Old school dating etiquette
A marriage wasn’t always about a man and woman declaring their love in front of their friends and family.
For many centuries, it was about the bride’s family coming up with an appealing dowry—a fancy word for “bribe”—to entice a husband into matrimony.
That used to be called “being a gentleman.” For more about being a gentleman, read up on the 20 Things She Always Wants You To Say.
If you thought we covered our mouths to stop from breathing in germs, you’d be wrong.
Pointing intensifies the sense we all have at times of being known and yet not-known—of helpless exposure to uncomprehending eyes that imagine they comprehend us.” The Ancient Romans set the precedent for wearing black while in mourning—they had a dark toga called a “Toga Pulla” that was worn for funerals and occasional for protests—and the tradition continued in the Middle Ages in Europe, where black clothes were not just worn to demonstrate your sad feelings but to show off your wealth.
Who else but a fabulously wealthy person could afford to walk around in a fancy black outfit just because somebody in his family had died?
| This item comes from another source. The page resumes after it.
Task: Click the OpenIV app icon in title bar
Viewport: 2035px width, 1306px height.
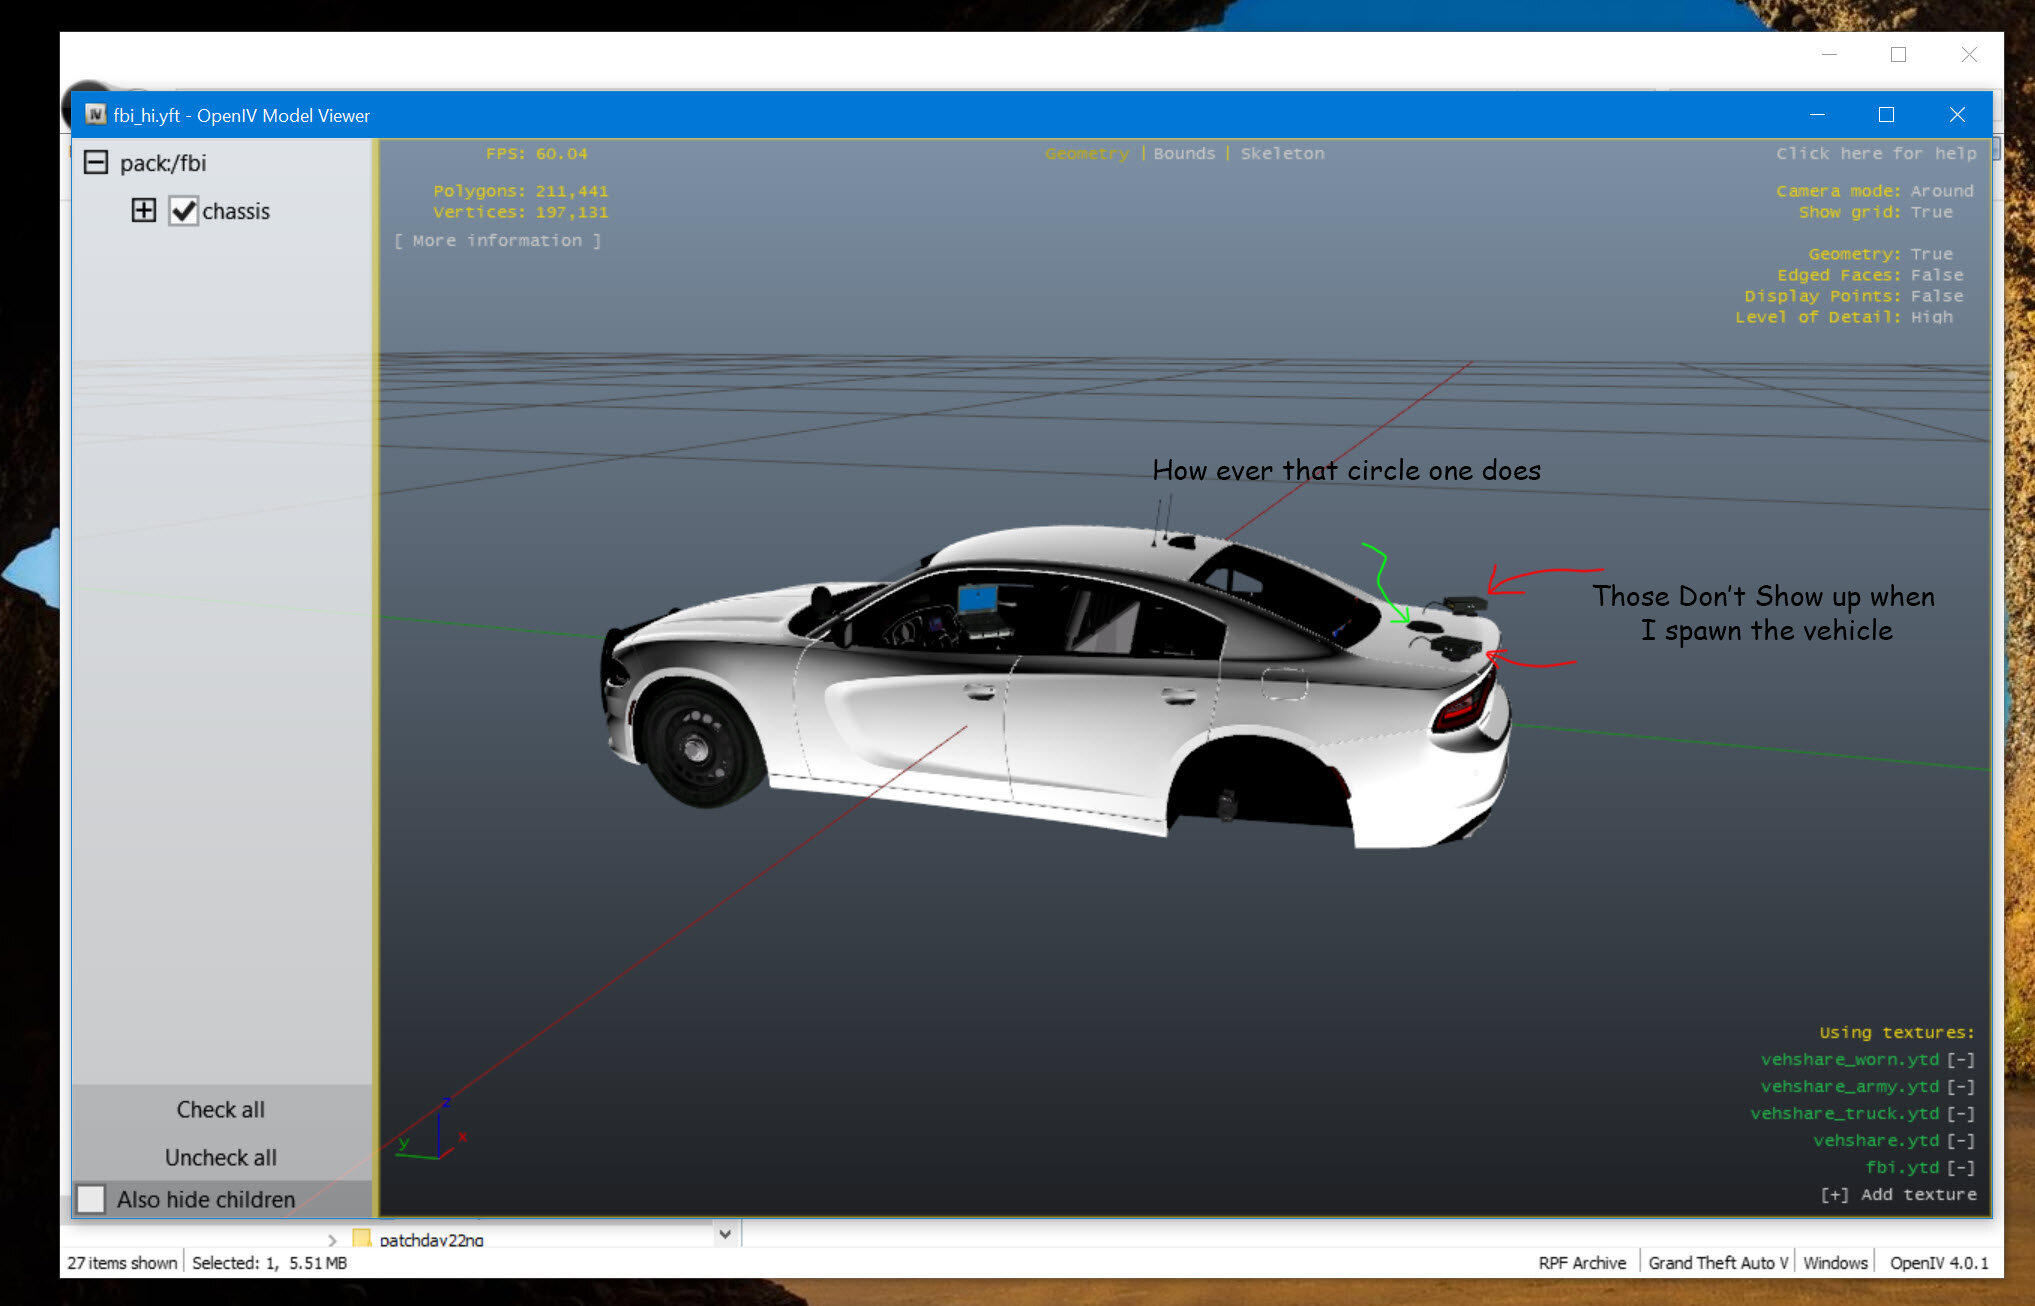Action: pyautogui.click(x=95, y=115)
Unless by “germs” you mean “the devil.” In ancient Rome, opening your mouth without protection was just asking for trouble.
Some reported encountering yawning dogs, which caused them to yawn, and then the dog “disappeared from sight and I was seized with fever and my face was turned round backwards.” Think about that the next time you cover your mouth while yawning. If you’re yawning too much, you should work on your sleep by learning the 11 Doctor-Approved Secrets For Falling Asleep Faster Tonight.
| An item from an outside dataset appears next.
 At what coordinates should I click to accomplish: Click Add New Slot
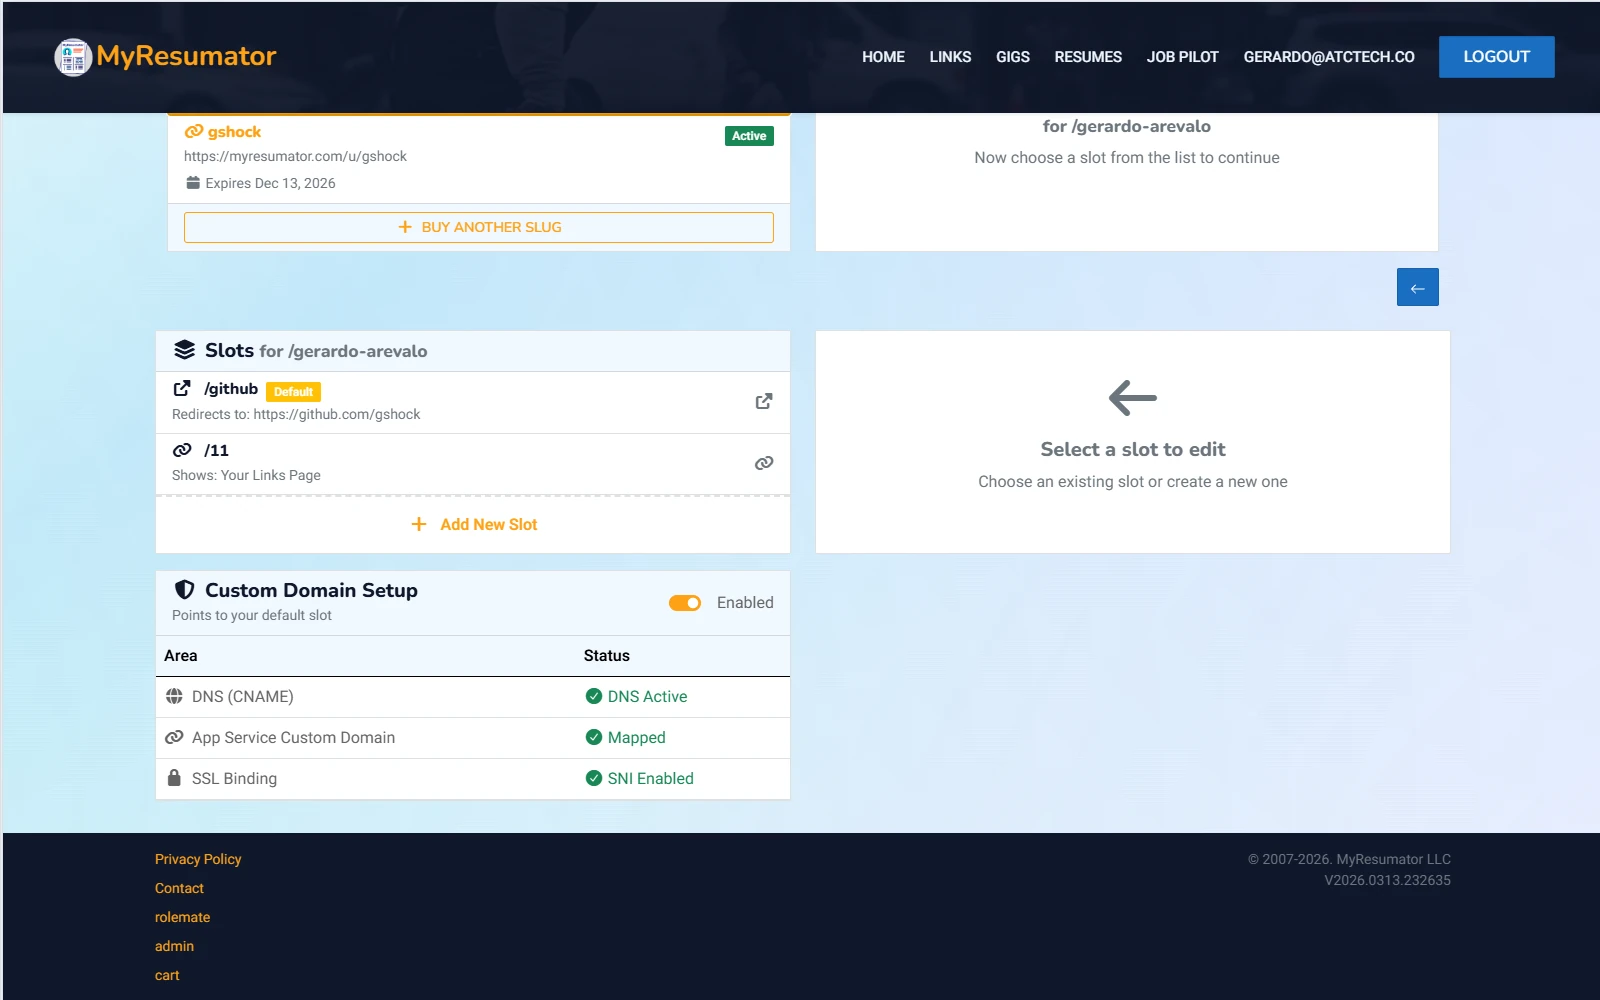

Such exclamations as “The Dickens,” or “Mercy,” or “Good Gracious,” should never be used,” the author writes.
But by extending a right hand, it was a way of saying, “I’ve decided against stabbing you.” For more etiquette advice, check our Sophisticated Man’s Guide to Fine Dining.
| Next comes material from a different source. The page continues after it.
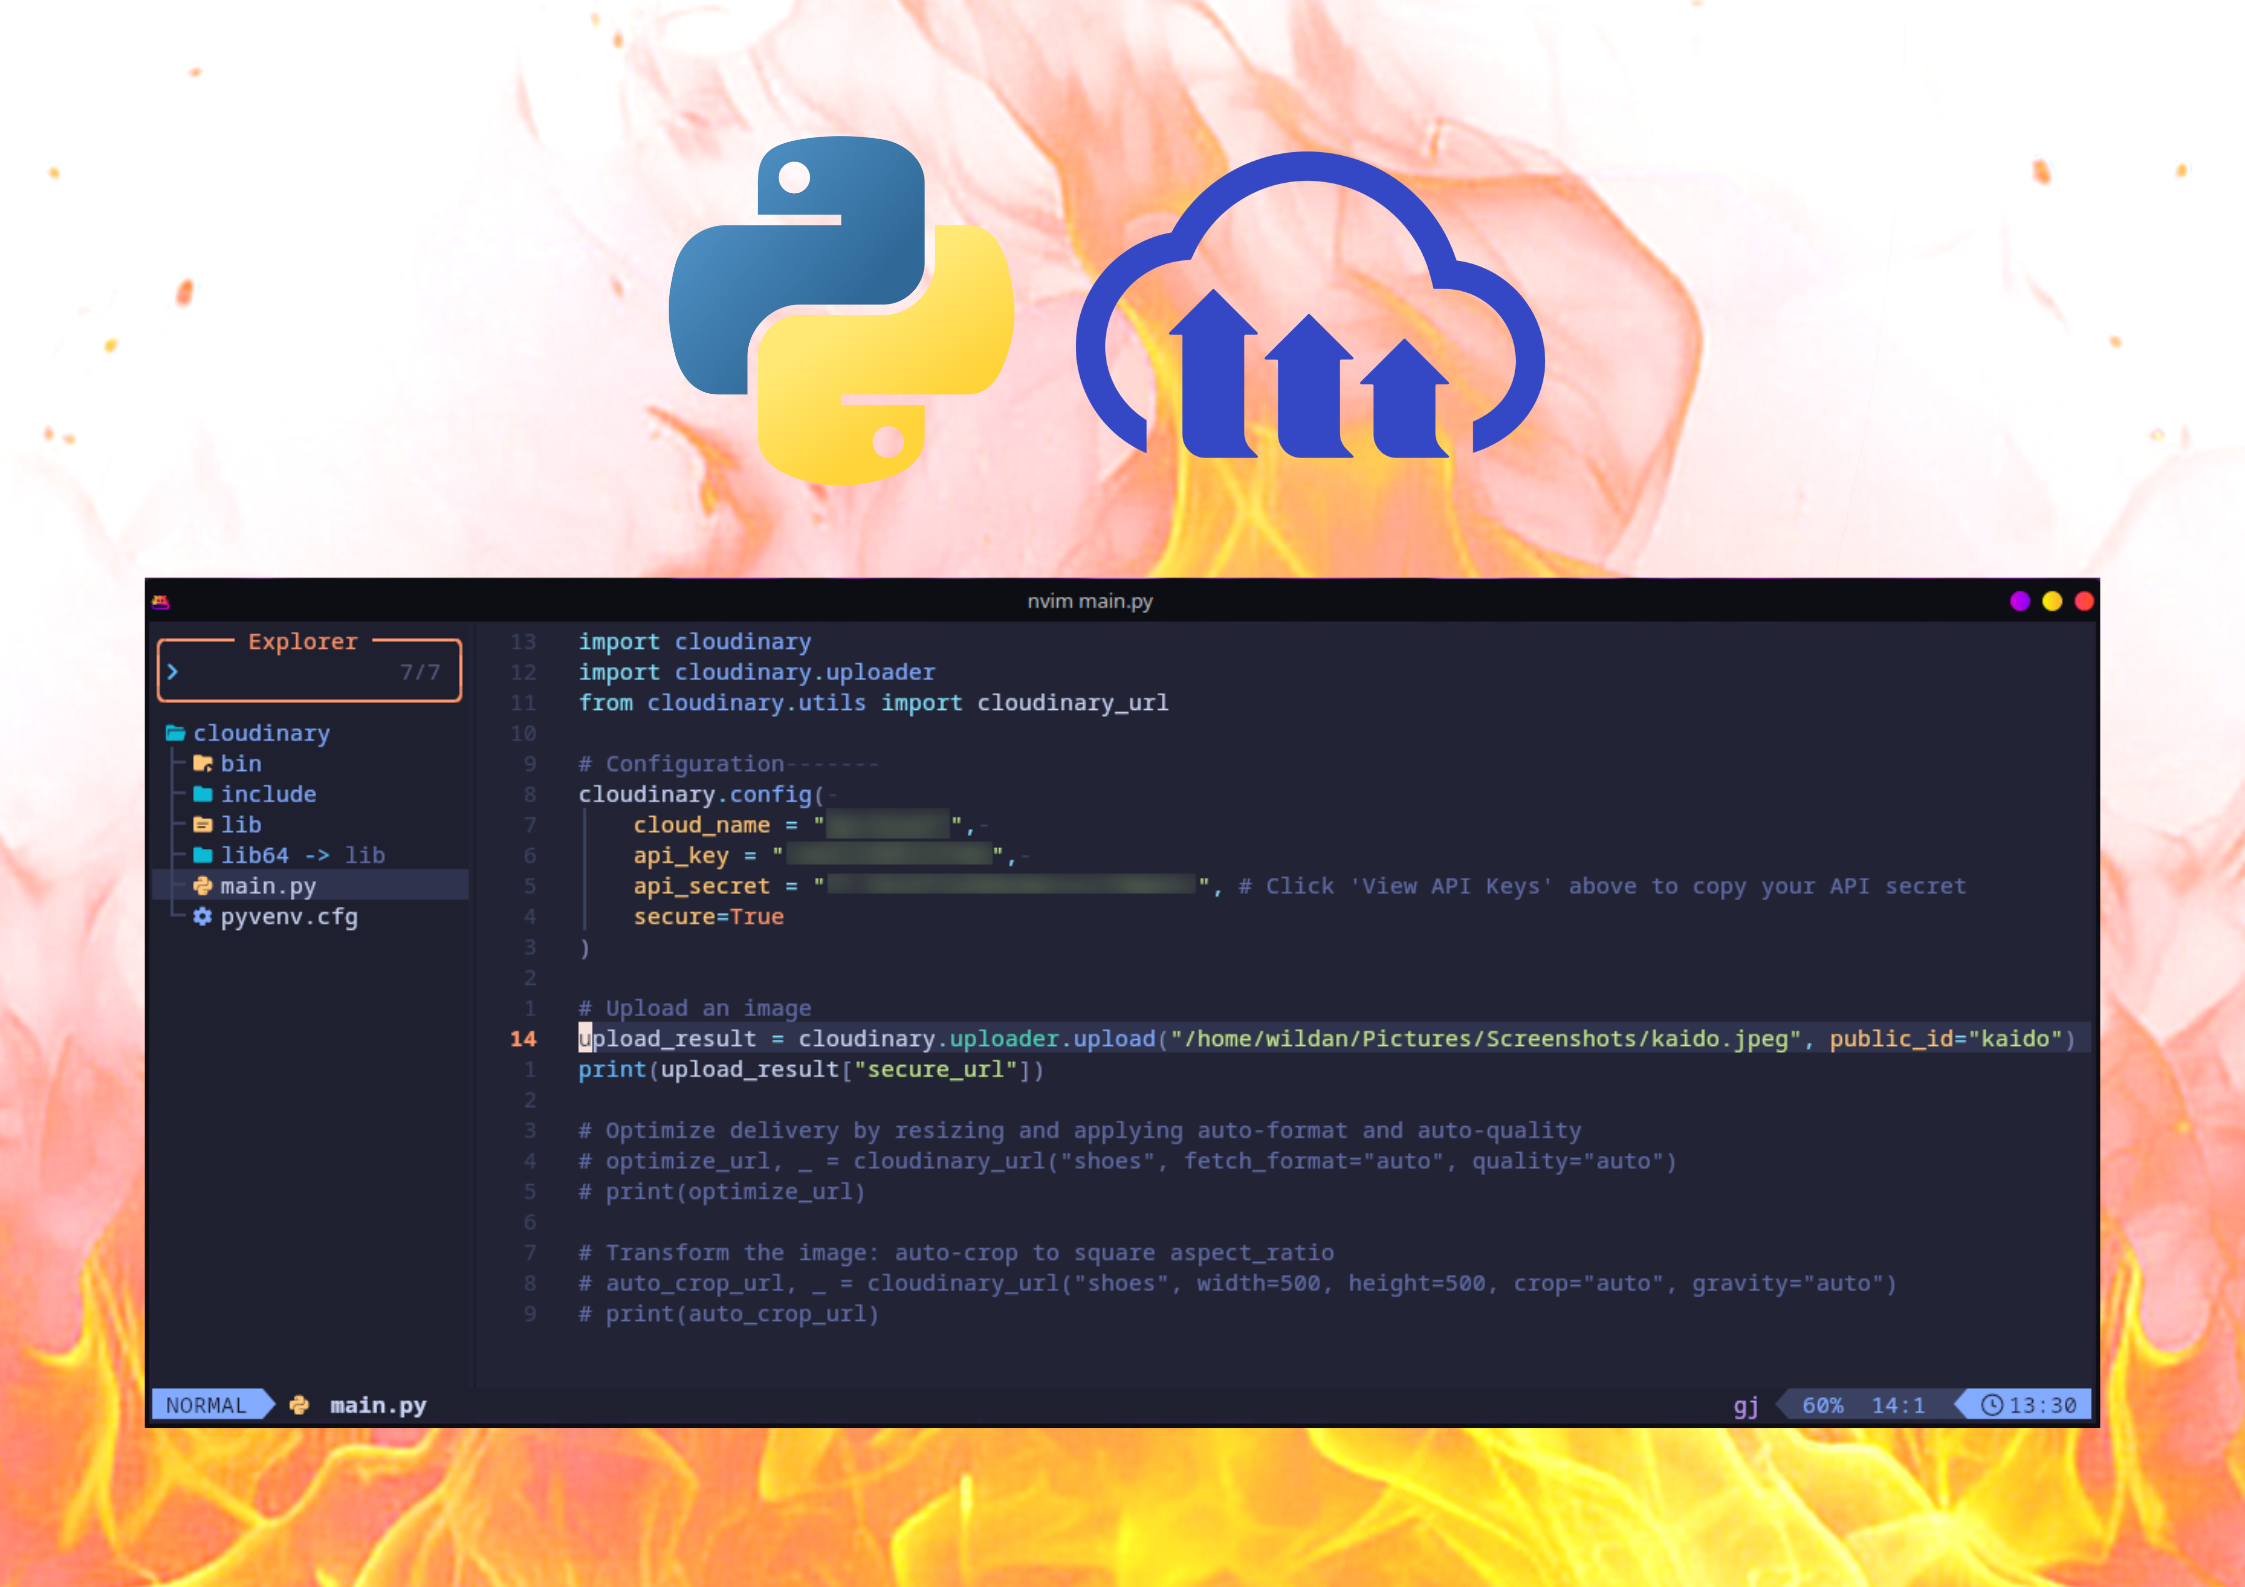Select pyvenv.cfg in the file tree
Viewport: 2245px width, 1587px height.
click(x=289, y=917)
Showing up to a party with a bottle of wine, or some gift for the host or hostess, feels downright obligatory in today’s age—but the tradition has only been around for less than a century.
A man always carried a sword on his left side—easier to grasp it with his right hand—so keeping his lady to his right meant he was less likely to stab her accidentally.
Even when swords fell out of fashion, men liked to position themselves closer to the street, to protect their feminine partners from imminent dangers, like runaway carriages and horse poop.